The surge in penalties is because of a number of factors, including the resolution of longstanding actions against drug makers and military contractors, as well as lawsuits brought against mortgage lenders after the financial crisis. But it also reflects a renewed emphasis on corporate fraud, as the Justice Department devotes more resources to the issue and demands higher penalties from companies.
The question I have is whether it is even possible to manage such vast operations effectively and ethically? The answer may be “yes,” if we can overcome the Bystander Effect that creates a level of apathy making it less likely wrongdoing will be reported.
Studies carried out by social scientist Arthur Beaman showed that after test subjects were educated about the principles of bystander apathy they were twice as likely to offer assistance to a person in need. Beaman reckoned that simply by understanding the phenomena and its attendant issues, positive engagement was established.
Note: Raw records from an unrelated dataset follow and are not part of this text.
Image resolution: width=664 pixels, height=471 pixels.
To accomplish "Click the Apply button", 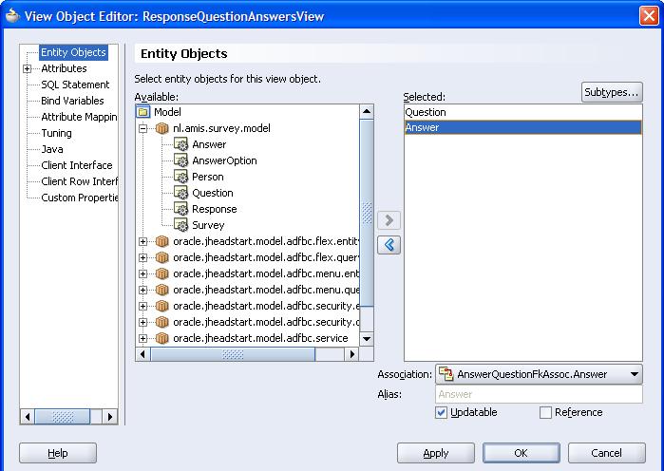I will pyautogui.click(x=435, y=453).
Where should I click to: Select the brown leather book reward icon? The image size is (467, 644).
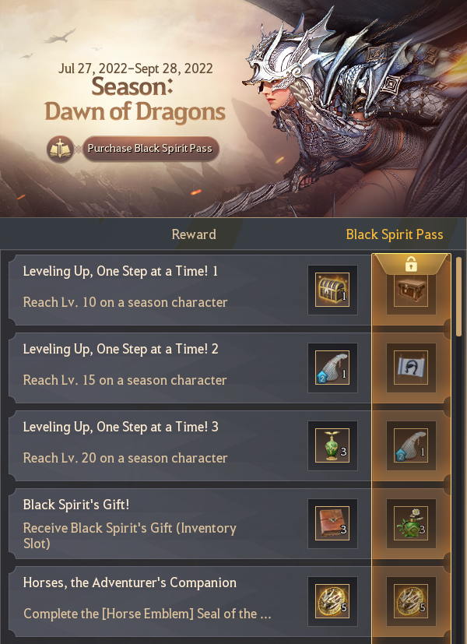(x=332, y=523)
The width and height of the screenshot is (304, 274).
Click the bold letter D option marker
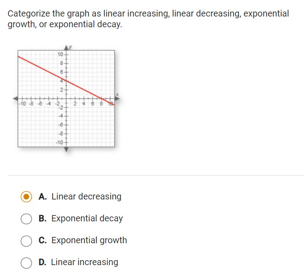pos(42,262)
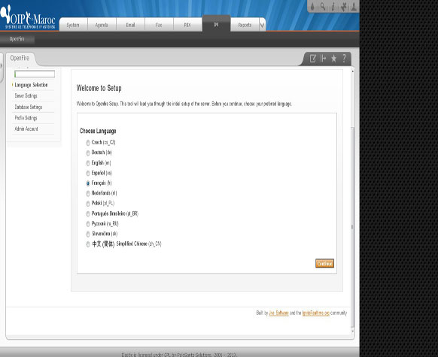The image size is (438, 357).
Task: Bookmark page with the star icon
Action: 333,59
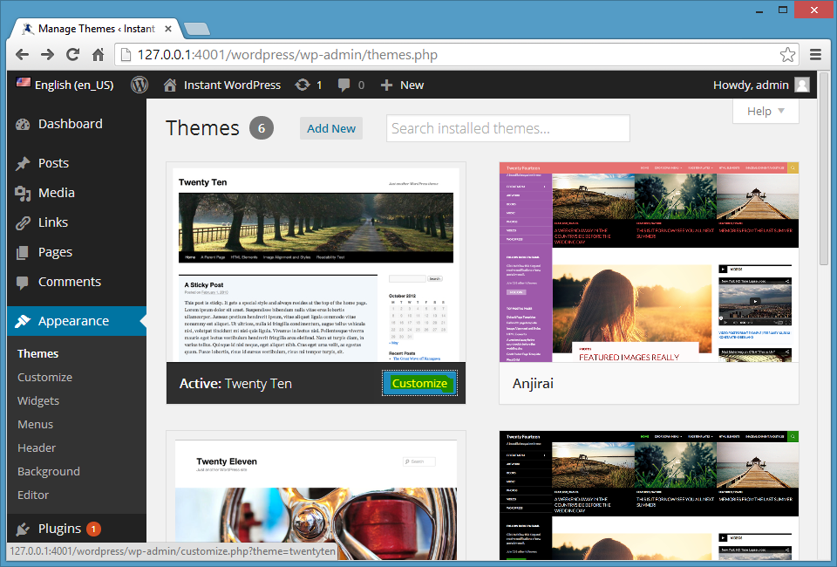Viewport: 837px width, 567px height.
Task: Click Customize on the active Twenty Ten theme
Action: tap(419, 383)
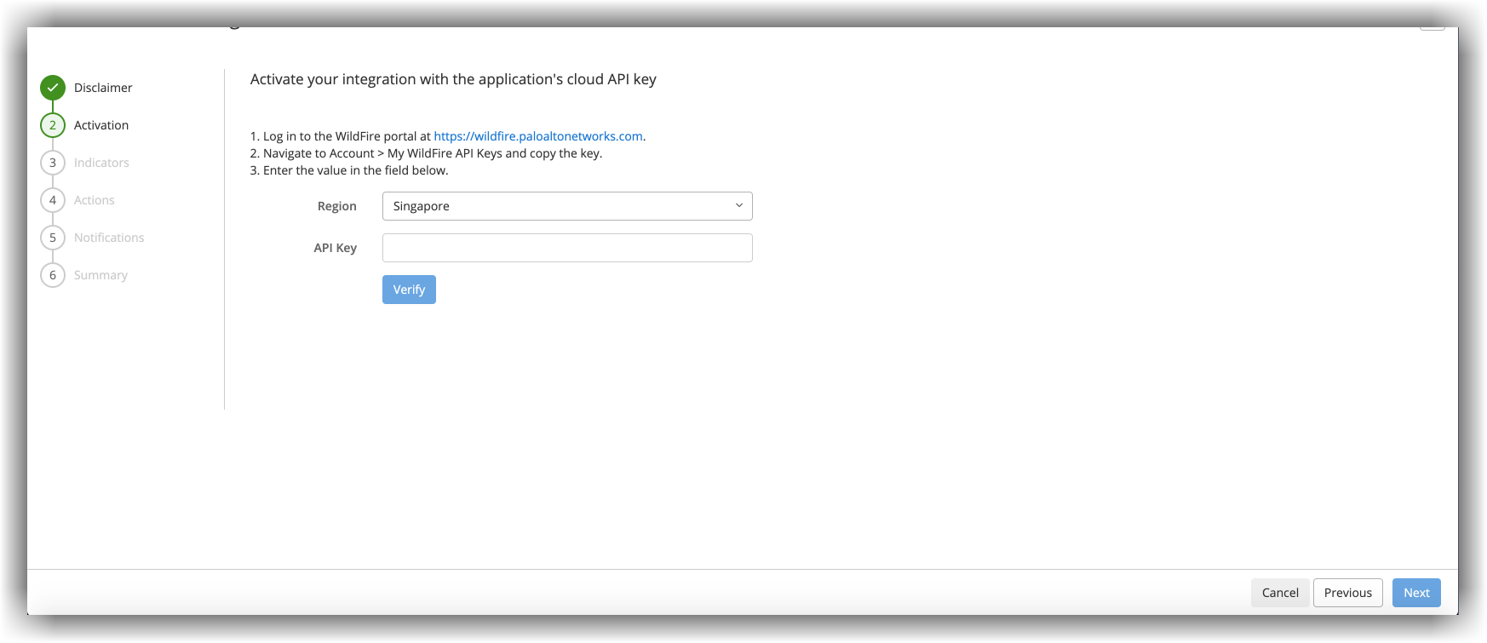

The bottom line is corporations may be going about instilling ethics in their organizations in the wrong way. A code of ethics can only go so far. Ethics training helps but it doesn’t counteract the Bystander Effect unless the training addresses bystander apathy and the need to overcome these tendencies in the workplace to create a truly ethical organization environment. In other words the company must convince its employees that reporting is the right thing to do; it won’t be punished; and the company will support whistleblowers. In the end, I believe, if this message is sent loud and clear then all employees, including top management, will know that corporate fraud is not acceptable on any level.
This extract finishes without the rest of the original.